Die Reise einer typischen Zwanzigjährigen Person wird hier mit den Ambitionen, es in der Musikbranche zu schaffen, verschmolzen. Dieses Album verkörpert perfekt das flüchtige Gefühl des Älterwerdens und das Verpassen von Chancen.

Einer der längeren Tracks auf dem Album, Pine, geht mit den ätherischen, hallenden Hintergrundgesängen von Howard melancholisch vor, die an den alternativen Sound der 80er Jahre erinnern. Mit Zeilen wie „Everybody wants to make it, yet nobody seems to try.” treffen diese Texte voller Zynismus und Witz  einen Nerv bei denen von uns, die Angst haben, den großen Schritt in Richtung unserer Träume zu wagen. 

Ein herausragender Track auf dem Album ist I Want to Be You. Neben Love Song gehört er zu den melodiösesten und eingängigsten Songs der Platte. Lime Garden schreiben über die Komplikationen und Feinheiten weiblicher Beziehungen, die sowohl von Eifersucht und Vergleichen als auch von Bewunderung und Respekt erfüllt sind.

Die Zeile aus I Want to Be You „I want to consume you but where do I start?” stellt eine obsessive Haltung gegenüber der betreffenden Person dar und ähnelt den Ideen, die in Little Big TownsGirl Crush’ erkundet werden. Howard selbst sagte, dass die Texte aus einem Gefühl heraus entstanden seien, das sie hatte, als sie eine Band live sah und sich fragte: „Will ich wie du sein oder mit dir sein, oder will ich beides?”

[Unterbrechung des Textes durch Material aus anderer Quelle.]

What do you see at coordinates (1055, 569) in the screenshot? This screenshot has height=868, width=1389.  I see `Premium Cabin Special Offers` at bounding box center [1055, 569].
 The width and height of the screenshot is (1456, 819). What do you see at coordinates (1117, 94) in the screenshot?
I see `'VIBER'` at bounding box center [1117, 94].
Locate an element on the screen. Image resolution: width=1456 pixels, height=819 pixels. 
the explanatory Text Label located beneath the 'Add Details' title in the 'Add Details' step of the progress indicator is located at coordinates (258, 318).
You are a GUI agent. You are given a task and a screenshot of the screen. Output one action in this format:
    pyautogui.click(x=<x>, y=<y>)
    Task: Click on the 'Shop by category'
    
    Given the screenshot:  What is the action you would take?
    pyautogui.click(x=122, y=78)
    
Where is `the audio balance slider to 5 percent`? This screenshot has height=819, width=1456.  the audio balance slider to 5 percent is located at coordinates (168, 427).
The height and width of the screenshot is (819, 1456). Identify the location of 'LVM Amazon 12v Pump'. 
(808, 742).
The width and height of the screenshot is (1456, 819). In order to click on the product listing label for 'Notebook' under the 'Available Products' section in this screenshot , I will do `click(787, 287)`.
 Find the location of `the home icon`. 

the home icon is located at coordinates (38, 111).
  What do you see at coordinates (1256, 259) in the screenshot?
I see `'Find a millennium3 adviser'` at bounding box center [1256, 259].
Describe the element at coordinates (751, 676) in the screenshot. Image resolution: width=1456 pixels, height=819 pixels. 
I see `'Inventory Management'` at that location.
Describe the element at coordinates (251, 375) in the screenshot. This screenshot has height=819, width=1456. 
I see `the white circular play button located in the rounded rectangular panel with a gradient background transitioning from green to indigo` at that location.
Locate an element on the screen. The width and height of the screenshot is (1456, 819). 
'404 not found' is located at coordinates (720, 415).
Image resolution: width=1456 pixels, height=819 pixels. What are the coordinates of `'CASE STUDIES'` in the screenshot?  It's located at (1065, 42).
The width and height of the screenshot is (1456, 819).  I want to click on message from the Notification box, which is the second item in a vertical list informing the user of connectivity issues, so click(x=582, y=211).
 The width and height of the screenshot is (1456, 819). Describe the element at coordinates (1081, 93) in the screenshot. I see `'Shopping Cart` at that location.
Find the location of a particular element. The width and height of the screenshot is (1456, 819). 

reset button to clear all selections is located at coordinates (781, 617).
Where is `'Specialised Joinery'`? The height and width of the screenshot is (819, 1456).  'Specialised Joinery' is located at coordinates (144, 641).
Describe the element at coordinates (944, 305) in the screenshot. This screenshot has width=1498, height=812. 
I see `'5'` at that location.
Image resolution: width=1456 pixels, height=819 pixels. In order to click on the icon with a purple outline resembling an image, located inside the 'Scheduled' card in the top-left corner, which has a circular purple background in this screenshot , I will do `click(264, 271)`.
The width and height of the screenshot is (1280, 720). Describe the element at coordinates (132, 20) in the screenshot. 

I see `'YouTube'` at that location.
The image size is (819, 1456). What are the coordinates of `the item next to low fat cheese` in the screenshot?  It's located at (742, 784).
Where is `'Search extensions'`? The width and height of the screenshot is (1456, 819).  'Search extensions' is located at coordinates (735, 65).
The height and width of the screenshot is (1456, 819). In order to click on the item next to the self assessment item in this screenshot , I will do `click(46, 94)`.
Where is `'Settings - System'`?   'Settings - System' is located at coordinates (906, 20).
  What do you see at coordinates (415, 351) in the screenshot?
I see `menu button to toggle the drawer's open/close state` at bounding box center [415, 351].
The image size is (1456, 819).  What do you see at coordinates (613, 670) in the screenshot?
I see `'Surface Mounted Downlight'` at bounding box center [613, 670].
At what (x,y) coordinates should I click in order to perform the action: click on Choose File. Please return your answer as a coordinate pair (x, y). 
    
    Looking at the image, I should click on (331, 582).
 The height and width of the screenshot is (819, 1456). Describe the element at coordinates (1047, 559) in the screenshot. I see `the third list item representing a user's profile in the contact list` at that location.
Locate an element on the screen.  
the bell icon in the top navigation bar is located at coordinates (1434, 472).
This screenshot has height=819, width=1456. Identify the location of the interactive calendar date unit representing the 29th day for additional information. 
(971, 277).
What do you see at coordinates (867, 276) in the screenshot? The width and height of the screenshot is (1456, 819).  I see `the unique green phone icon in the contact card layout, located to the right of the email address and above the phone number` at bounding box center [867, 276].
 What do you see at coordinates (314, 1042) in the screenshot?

Auf One More Thing ist nichts schwarz-weiß, während Lime Garden weiterhin mit diesen existenziellen Ideen spielen, die sich selbst und ihrem Publikum unaussprechliche Fragen stellen. Klanglich einzigartig und verspielt in seinen Texten und der Produktion ist Floor, mit verzerrten, Autotune-Vocals und klobigen elektronischen Klängen, der wohl experimentellste Track auf dem Album. „You’re my ceiling, you’re my floor, I’d put you in my top drawer” ist ein eigenartiges Liebesgeständnis und eine meiner Lieblingszeilen auf dem Album.

Fear enthält die düstersten Zeilen, die die Verwirrung der Zwanziger ansprechen. Er offenbart die tiefsten, dunkelsten Ängste der Band. Als jemand, der ebenso in der Musikbranche tätig ist, treffen mich die Worte „I fear the feeling of failure, I fear the thought of some success” direkt ins Herz.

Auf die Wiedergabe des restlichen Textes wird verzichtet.